Libi melemparkan tasnya di kasur, disusul tubuhnya mendarat tajam. Ia menelungkupkan wajahnya ke bantal.

Ibu Libi: Ada apa Libi?

Takita: Seorang perempuan muncul dari balik pintu. Tahu siapa itu? Iya benar, itu ibunya Libi

Ibu Libi: Biasanya kalau baru datang, kamu cium tangan ibu, bercerita banyak hal. Ada apa?

Libi: huhuhuhuhu hiks (menangis)

Ibu Libi: Ayo cerita...!

Libi: Kapan Libi dibelikan kaus kaki baru? Huhuhuhu (masih menangis)

Jeda (waktunya setara dengan ibu menunduk. Ia tersenyum sambil mengelus kepala Libi dari belakang)

Ibu: Ibu kan sudah bilang, bulan depan ibu baru punya uang untuk beli kaus kakimu

Ibu Libi: Itu terlalu lama Bu... hukhuuu (nada protes sambil terisak)

* * *

Takita: Keesokan harinya, satu bangku di kelas Libi kosong. Siapa yang tidak hadir? Ada yang tahu? Iya, yang tidak hadir adalah Libi

Guru: Anak-anak, Libi kemana? Ada yang tahu?

Takita: Pilo mengangkat tangan

Pilo: Mungkin dia sedang mengerjakan PR nya Bu Guru

Guru: PR apa?

Dion: Menjahit lubang di ujung kaus kakinya

Murid-murid: hahahahaha

Guru: Kenapa kaus kakinya? (gusar?)

Pilo: Kaus kakinya bolong di ujungnya, Bu

Guru: Celaka! Ini aib (suara lirih, seperti teriakan yang ditahan)

Takita: Di sekolah SEMUT BERKAUSKAKI memang semua anak memakai kauskaki. Kaus kaki adalah benda penting untuk melindungi kaki anak-anak semut. Bahkan sampai ada murid yang tidak masuk sekolah gara-gara kaus kakinya kotor atau rusak. Dia baru masuk lagi setelah kaus kakinya kembali bagus, atau membeli yang baru.

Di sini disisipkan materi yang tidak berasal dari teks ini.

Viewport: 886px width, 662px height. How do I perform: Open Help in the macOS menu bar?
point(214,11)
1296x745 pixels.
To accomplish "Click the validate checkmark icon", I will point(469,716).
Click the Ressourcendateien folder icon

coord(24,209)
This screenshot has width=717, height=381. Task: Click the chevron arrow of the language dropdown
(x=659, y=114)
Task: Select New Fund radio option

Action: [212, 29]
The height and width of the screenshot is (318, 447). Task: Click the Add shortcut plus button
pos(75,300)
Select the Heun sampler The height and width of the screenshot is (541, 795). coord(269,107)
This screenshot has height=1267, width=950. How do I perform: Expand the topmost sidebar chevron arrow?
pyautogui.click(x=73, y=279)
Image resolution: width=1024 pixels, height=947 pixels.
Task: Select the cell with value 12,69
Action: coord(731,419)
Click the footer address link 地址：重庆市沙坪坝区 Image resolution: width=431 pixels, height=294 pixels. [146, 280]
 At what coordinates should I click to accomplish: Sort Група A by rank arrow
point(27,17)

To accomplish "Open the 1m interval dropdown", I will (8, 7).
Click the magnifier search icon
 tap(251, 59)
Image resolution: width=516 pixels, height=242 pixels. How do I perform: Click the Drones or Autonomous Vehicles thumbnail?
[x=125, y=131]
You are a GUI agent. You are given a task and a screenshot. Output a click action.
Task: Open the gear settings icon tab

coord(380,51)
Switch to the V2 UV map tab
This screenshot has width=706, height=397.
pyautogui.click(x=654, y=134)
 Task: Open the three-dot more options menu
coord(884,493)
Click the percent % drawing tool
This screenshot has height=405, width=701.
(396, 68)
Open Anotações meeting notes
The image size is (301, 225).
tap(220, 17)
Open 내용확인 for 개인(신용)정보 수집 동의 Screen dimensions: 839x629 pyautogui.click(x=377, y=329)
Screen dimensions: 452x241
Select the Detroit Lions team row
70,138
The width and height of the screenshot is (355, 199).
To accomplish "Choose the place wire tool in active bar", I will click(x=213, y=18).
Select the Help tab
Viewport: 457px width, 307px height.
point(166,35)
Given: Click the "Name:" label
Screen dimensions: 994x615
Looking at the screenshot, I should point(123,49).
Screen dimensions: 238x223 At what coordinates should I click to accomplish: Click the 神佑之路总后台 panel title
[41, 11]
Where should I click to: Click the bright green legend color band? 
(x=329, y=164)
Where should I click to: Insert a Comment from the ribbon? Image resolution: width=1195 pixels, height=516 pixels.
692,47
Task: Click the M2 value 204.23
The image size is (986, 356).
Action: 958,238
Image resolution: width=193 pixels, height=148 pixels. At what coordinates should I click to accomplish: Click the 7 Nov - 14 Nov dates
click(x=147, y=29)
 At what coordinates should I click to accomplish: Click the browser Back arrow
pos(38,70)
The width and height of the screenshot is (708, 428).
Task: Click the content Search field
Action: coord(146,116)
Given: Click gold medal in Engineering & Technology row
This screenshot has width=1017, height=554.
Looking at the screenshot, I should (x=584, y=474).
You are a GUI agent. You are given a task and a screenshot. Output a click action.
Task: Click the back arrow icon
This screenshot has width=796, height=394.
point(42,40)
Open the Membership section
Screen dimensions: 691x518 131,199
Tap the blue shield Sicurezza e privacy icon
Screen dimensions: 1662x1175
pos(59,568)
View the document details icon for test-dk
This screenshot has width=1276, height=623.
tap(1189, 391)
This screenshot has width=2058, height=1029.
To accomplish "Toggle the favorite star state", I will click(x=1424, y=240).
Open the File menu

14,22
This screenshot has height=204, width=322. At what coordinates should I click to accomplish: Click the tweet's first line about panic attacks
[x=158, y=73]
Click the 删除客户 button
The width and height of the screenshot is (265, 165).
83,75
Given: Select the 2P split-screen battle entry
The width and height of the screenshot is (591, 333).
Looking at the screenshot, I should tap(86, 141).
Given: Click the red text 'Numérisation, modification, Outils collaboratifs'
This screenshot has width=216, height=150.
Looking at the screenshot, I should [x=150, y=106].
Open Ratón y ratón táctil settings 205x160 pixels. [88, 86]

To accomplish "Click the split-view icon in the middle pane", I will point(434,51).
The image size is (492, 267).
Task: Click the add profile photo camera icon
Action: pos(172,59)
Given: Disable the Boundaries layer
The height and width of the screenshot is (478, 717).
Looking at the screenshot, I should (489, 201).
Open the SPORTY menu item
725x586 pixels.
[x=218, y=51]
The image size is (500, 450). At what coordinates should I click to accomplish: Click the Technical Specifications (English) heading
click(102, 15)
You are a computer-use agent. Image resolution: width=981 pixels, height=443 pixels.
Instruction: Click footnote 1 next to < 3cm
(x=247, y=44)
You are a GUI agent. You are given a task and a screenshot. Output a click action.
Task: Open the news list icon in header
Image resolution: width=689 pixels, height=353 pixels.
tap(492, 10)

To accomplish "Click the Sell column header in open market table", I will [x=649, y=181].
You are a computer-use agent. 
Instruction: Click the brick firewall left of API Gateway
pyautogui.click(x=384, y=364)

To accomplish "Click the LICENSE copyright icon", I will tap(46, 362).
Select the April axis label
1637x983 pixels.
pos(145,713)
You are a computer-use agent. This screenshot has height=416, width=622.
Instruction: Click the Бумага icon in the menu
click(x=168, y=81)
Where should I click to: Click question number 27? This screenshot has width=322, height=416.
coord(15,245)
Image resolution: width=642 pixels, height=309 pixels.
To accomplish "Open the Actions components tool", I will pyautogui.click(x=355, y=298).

Takita: Sejak saat itu, berita tentang kaus kaki Libi yang bolong menyebar ke seluruh sekolah.

Suara murid-murid saling menggosip: Anak baru itu, kaus kakinya bolong

Suara murid-murid saling menggosip: Dia satu-satunya anak ajaib, ujung jarinya berloma-lomba keluar

Suara murid-murid saling menggosip: Gimana kalau kita kasih nama si kaki bolong?

Takita: Begitulah cerita heboh tentang kaus kaki Libi yang bolong

Takita: Bahkan ada poster bertuliskan DICARI SEORANG BOCAH HILANG. CIRI-CIRINYA LIHAT DI BAWAH GAMBAR INI. Tahu gambar apa? Iya, gambar kaki yang memakai kaus kaki bolong.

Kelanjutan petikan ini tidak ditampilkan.